10 Minutes with Catherine Halcrow

Several new display structures were recently installed around Great Malvern as part of the Route to the Hills project.  Leading design specialists Outside Studios produced these monoliths after consultation with local partners in the preceding years.  Catherine Halcrow, Creative Director of Outside Studios took some time out from her busy schedule to answer questions by Simon Berry about the work.


Catherine Halcrow (centre) with members of the project Management Group

Catherine Halcrow (centre) with members of the project Management Group

Q: What reaction from the public are you hoping for the new display structures? 

Well we hope people are pleased to see them, and even better, that they find the information interesting, enjoyable and/or useful!  

 Q: Who do you expect to look at the signs? 
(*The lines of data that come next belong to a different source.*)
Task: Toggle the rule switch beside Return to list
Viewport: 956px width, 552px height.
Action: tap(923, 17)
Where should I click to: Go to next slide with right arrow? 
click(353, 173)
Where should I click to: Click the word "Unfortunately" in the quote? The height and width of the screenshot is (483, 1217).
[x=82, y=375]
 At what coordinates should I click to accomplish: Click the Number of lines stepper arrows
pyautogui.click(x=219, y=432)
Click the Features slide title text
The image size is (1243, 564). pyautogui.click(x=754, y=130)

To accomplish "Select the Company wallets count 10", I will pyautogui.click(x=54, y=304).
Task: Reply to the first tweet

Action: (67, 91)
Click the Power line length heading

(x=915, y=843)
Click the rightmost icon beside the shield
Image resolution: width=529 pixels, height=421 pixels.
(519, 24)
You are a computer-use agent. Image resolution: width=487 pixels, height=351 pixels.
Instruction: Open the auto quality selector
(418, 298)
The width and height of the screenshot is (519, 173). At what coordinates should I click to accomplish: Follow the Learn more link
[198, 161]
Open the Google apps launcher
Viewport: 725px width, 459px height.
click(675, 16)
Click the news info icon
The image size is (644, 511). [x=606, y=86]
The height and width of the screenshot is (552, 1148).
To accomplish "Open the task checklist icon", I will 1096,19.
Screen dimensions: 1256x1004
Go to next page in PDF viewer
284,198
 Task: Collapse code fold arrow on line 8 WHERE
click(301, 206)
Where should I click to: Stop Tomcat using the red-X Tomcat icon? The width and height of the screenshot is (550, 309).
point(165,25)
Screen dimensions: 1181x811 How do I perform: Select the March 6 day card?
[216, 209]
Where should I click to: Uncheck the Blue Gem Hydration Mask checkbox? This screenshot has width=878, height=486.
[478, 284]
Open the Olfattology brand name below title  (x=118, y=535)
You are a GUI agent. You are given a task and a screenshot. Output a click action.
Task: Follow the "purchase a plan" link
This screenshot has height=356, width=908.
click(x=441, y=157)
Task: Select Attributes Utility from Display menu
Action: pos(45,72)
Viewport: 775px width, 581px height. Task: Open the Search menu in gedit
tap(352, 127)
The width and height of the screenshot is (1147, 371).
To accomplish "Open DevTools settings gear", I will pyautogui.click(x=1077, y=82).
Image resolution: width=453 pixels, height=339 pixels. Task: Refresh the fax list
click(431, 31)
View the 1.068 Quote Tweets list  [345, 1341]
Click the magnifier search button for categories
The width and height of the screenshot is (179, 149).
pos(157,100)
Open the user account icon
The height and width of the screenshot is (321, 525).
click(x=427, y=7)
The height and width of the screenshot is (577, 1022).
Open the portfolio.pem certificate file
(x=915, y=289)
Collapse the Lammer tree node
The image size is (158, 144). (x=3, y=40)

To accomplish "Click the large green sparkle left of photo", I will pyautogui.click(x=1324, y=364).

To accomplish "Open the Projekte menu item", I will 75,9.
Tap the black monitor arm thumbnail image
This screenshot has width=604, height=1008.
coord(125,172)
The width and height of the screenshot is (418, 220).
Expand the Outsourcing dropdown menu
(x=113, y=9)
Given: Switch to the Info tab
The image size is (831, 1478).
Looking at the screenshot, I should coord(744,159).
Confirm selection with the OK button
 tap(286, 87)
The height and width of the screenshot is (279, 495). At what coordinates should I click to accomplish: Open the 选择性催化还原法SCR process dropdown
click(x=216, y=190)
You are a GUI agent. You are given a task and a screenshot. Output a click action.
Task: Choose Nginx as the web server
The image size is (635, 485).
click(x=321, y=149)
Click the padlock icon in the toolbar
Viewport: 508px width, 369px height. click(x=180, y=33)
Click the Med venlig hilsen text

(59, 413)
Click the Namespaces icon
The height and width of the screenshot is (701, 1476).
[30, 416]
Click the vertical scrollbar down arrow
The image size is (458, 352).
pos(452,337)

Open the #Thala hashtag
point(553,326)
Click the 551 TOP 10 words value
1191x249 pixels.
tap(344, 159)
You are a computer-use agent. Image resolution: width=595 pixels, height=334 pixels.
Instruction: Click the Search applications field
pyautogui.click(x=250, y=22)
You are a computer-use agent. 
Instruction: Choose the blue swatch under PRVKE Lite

Well local people know their way around, so we don't expect the map information will be vital to residents, but we'd like to think the stories and images will be interesting to everyone, reminding people what an interesting town Malvern is. The map sides on the signs also carry pointers as to the next wave of Route to the Hills installations, which will be going in between now and the spring, so there's some clues that might be of interest to all of them too! Visitors and tourists should find all the information useful; we hope everyone from shoppers to theatre goers to walkers will look and feel inspired.

Q: How did the idea for the monolith structures come about? 

 Well the Route to the Hills project is focused on a notional route through the town, so it made sense to include some map type information.  We shared examples of similar structures and everyone involved found simple, modern and “clean” signs attractive - but we were all also into the idea of making them storytelling structures.

Q:  Who decided what to include on them?

 Dozens of people have been involved in identifying stories to represent Malvern. These stories group into interesting themes covering geology, the town's extraordinary scientific heritage, the medieval town, the Victorian town & the Water Cure, the festivals and Malvern as an inspiration for countless writers, painters and musicians, and . Those themes were the basis for planning out the stories to go on each sign.

 Q: Who produced the writing and the artwork / graphics?

As the designers, Outside Studios started the process off, although many more people than you might realise fed into the content of these signs, because we used lots of books written by local experts as source material.  The project has been steered by a committee representing the ten project partners; everyone on that committee has been hugely helpful in linking the work up with Malvern's experts, in particular members of the Project Management Group, who have put in many hours of hard work to help us make these the best they could be. 

 Q:What are they made of and how long did they take to construct and install?

 The signs have a steel frame sunk into sockets embedded in concrete. The panels look like bronze to blend in with, and complement, the lovely Malvern stone used throughout the town - but bronze is prohibitively expensive, so we used aluminium panels and coated them with 'Verometal'. This is a very thin painted on coating which contains bronze, and gives a similar effect, without busting the budget. Those signs were then lacquered to prepare the surface for print, which were printed on a state-of-the-art printer, and re-lacquered to protect the design. The process began in May 2016 but production only began in earnest in July 2016 after a period of testing and checking samples. From the 'green light' to installation was therefore around four months, but some of that was waiting in a queue for ground works to be fitted in!

Q: Will they survive the winter in Malvern? 

I'm going to go out on a limb and say yes!  Actually they are very solid signs; they will last normal outdoor wear and tear (including English weather!) for 15-20 years. 

 Q: Did installation in Malvern present any particular challenges?

 As locals will be aware, Malvern is quite a hilly town!  It hasn't been possible to find flat locations for all the signs, and neither was it possible to safely create flat surfaces for readers - for example to make a flat platform for the sign on a very steep site at Rose Bank Gardens we'd have needed such a big bit of terracing it would have turned into a big, barriered balcony - and would have blocked much of the access gate.  All the locations have been debated at length -  so we're confident they are the best available solutions...but yes, the gradients were a factor!

 Q: What did the Outside Studios team think of Great Malvern?

 I can honestly say we were pretty amazed at the quantity and quality of stories centered on the town. Lots of places do projects a bit like this, celebrating their local heritage, but you might find only one or two themes of such quality in most places, compared with Malvern which has five genuinely fascinating and nationally-significant ones. This, combined with the enthusiasm of the project partners, to develop a very distinctive and quirky design style to fit with the town's very independent and quite alternative personality, has made it a great project to work on so far. 

 Q: What other projects have Outside Studios been involved with? 

We've done some work at Kew Gardens and Westonbirt Arboretum with similarities to this project. We were the designers on the interactive Science Garden at Thinktank, Birmingham.